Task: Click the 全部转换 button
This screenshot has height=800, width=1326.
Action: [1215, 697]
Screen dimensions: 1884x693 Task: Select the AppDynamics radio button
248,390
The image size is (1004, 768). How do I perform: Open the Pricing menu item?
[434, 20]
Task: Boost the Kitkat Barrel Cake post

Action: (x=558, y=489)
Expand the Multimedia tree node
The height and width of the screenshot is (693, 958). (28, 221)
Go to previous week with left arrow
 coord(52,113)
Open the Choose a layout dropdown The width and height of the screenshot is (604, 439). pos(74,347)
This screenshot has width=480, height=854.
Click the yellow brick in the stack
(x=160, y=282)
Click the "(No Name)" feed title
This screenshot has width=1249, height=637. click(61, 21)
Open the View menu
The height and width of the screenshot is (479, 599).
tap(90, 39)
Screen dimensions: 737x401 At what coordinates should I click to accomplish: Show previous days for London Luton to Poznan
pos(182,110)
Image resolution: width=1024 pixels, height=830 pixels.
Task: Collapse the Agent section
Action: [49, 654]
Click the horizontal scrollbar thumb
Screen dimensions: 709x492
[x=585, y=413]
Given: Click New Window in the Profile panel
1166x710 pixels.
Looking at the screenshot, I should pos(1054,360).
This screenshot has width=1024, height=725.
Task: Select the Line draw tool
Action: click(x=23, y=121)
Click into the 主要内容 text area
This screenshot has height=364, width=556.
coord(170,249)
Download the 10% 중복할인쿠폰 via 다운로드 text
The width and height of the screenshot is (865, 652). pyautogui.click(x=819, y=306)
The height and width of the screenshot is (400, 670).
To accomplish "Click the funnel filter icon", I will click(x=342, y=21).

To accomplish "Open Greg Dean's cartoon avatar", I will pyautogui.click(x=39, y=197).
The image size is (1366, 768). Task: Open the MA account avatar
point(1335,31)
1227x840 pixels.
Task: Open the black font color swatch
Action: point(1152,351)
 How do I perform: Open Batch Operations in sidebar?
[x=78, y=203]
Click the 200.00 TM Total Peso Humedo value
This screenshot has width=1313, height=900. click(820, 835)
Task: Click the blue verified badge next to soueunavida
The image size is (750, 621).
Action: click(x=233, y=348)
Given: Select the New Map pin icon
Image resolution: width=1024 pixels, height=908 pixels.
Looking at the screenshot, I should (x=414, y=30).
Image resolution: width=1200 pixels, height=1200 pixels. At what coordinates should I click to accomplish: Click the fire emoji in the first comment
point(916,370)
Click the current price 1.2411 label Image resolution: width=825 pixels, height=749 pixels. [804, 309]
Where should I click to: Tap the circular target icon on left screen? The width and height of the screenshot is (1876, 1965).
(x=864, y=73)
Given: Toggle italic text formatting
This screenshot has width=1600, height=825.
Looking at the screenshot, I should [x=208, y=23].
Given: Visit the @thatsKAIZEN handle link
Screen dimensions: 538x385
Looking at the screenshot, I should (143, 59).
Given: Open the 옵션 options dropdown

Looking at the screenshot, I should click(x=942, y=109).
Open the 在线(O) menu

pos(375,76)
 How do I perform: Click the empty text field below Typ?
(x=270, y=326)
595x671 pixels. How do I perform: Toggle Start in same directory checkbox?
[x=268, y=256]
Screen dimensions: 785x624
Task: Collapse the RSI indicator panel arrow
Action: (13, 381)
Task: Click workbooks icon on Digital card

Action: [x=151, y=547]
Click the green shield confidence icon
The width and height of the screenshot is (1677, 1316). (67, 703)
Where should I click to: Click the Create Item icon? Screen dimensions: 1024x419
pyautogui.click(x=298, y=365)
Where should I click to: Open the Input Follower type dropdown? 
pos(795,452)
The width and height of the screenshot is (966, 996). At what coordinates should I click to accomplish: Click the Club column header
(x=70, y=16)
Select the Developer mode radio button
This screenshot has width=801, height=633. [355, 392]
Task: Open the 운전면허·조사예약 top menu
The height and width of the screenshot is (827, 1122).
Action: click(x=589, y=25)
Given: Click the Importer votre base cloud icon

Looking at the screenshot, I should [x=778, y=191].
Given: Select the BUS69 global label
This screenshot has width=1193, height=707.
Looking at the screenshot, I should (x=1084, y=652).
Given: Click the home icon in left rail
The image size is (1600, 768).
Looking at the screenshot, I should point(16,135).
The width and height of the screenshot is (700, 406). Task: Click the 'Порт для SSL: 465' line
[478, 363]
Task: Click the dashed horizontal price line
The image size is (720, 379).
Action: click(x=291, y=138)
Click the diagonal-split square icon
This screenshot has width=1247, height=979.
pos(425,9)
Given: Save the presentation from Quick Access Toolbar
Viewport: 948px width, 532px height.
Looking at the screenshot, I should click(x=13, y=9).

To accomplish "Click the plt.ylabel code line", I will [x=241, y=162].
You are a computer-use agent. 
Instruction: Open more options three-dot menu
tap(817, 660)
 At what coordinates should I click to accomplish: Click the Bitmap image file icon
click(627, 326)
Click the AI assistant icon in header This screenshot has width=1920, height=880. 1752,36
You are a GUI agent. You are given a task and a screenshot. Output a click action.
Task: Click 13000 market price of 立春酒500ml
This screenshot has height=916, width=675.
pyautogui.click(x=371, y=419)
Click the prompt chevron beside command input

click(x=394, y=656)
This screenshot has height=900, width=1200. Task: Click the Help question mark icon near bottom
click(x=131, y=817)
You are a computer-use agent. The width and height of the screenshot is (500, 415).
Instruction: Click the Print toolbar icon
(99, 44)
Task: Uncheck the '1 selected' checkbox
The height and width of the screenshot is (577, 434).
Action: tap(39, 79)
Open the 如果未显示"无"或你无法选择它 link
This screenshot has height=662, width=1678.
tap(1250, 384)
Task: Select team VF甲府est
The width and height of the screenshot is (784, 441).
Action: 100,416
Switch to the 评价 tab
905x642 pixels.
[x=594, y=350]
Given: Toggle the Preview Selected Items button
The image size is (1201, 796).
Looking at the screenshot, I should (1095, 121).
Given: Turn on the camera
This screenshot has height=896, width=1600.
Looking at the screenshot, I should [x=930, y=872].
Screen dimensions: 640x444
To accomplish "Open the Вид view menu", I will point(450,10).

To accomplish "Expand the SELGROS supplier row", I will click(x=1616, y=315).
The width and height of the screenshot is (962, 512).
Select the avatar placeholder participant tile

^^^^

From the line with "The width and height of the screenshot is (962, 512)." to the final line of the entries above, return every line exactly as written.

The width and height of the screenshot is (962, 512).
Select the avatar placeholder participant tile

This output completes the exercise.